It was meaningless to Will, and the two men sat and waited each other out, both sour and simmering like beer turned to vinegar. It was going to be a very long wait.

“I talked to her,” said Quinn suddenly. He put his elbows on the table and faced Jack with bland professionalism. “The name came up flagged, so I talked to her. Routine security sweep, I called it. She asked me to keep a secret and I did.”

That was all from Quinn. His gray eyes went empty and he let Jack look at him.

Will couldn’t stand the silence. “You’re the one who worked with her? On that thing four years ago?”

“Yeah,” said Quinn, and didn’t look away from Jack.

Director Blofeld asked, “You deleted the flag from our mainframe, did you?”

“Yeah,” said Quinn.

“You knew,” marveled Will, “You knew we were going bananas looking for her, concerned for her welfare, and you’re stonewalling us?”

“Yeah,” said Quinn.

Jack stirred. His eyes were narrow slits, his mouth another thin line in his weathered face. “You know she is my daughter.”
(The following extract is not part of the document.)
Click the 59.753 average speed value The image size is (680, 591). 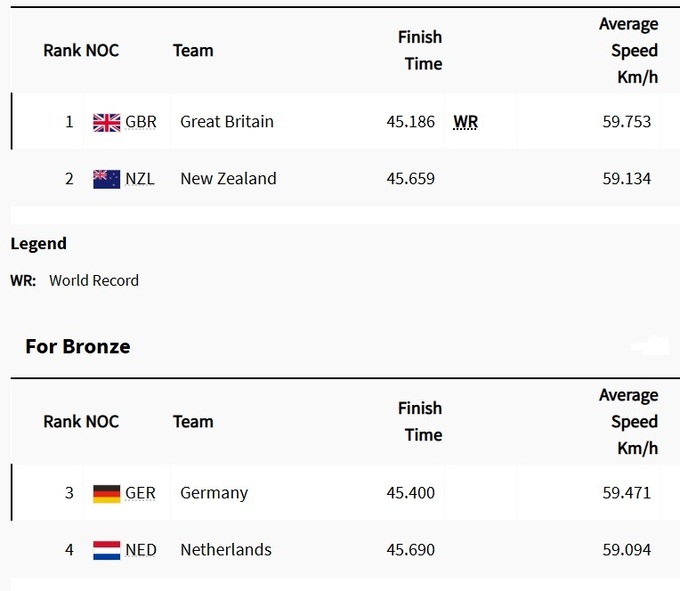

At that Quinn glanced away, as if he’d finally found a sense of shame. Zoe was staring at him, and then at the photos, and then at Jack. The other one, Danny, came around for a look. “She wasn’t using that name,” said Quinn.

There was that way Jack had, where you knew he was about a second away from reaching across the table and snapping a guy’s neck one-handed. Will fumbled for a distraction. “You gave her British papers?”
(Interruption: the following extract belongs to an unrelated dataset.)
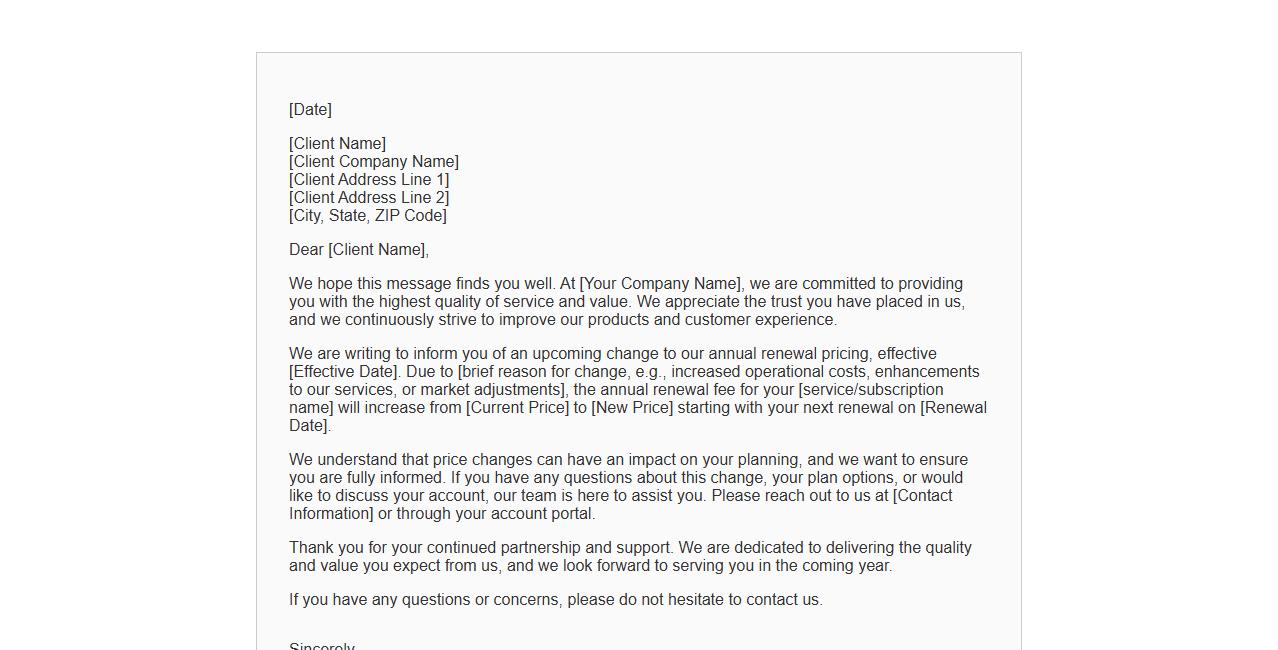The width and height of the screenshot is (1278, 650).
Task: Click the [Client Address Line 1] text
Action: (369, 180)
Clearly, Quinn hadn’t gotten the memo about Jack’s slow boil. He rubbed his palms absently, features neutral, and refused to answer. Director Blofeld put his hand to his head as if it suddenly pained him.

“Listen, Quinn, this is stupid,” pleaded Will, fists tight. “We just want to know she’s all right. Her handler is off in someplace crazy like Stalingrad or Kampala, looking for her. We just want to talk to her, see how she’s doing.”

Quinn gave them his rough good looks, and nothing else. Zoe, beside him, fidgeted uncomfortably and began to slide her chair away from the table. Director Blofeld cleared his throat.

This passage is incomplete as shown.